Data Engineering

Data Engineering for everyone – like really for everyone. In Fabric you can do low-code or no-code Data Engineering with Power Query and Data Factory. Professional developers can use Spark as a service. No clusters, no provisioning, no maintenance. Just results from the beginning. Fabric is built on top of Delta file format and it means that transforming data from source to curated is easy and making data available at any step straightforward. Fabric automatically makes all delta tables visible in Spark and SQL but also in Power BI.

Qumio has helped customers to optimize their data engineering workloads to meet time constraints and also to solve pipeline problems.

Spark as a service

No clusters. No provisioning. No waiting. Just open notebook and execute. Behind the scenes all the plumming is ready and warm. When you start executing your code it begans running instantly connections to Lakehouse are predefined. Shortcuts to AWS and Datalake Gen2 just work. You can run the language of your choice (Python, Scala, SQL or R). Create your notebooks with Jupyter notebooks or if you prefer your local IDE, You may use VSCode.

To speed up your development Data Wrangler is a gui to generate most of the transformations you would need.
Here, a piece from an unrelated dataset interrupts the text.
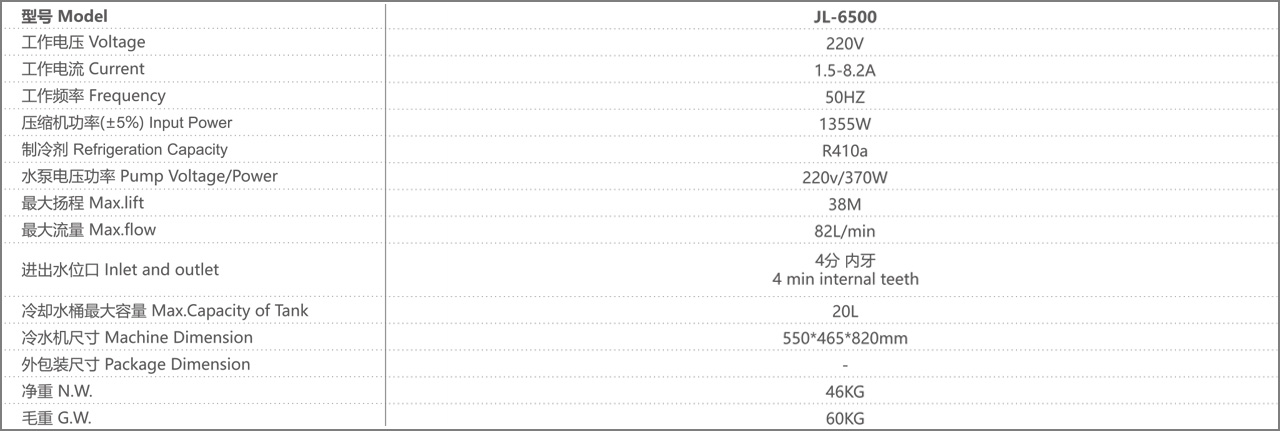This screenshot has width=1280, height=431.
Task: Click the 1.5-8.2A current value
Action: 845,70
CoPilot helps with the rest and you are as productive as possible.

Sempy is a Fabric library available in PySpark. It makes it possible to connect Power BI datasets and consume both data and measures in your data engineering workflow.

Data Factory

Data Factory is the ETL tool for cloud. Tightly integrated to other Fabric workloads. You create pipeline with visual editor and workload is running in a distributed computing cluster with speed.

Data Pipelines are the vehicle for orchestration. You can run Notebooks, Spark jobs, PowerQuery and even single SQL-statements with ease.

PowerQuery

Everyone knows PowerQuery. What is new is the scalability and performance! Running in Fabric’s distributed cluster you can now join large tables together, do large aggregations, and do complex transformation with scale.

PowerQuery can save the final dataset into Delta table. This table is then immediately available for Power BI datasets, SQL Endpoint and Lakehouse.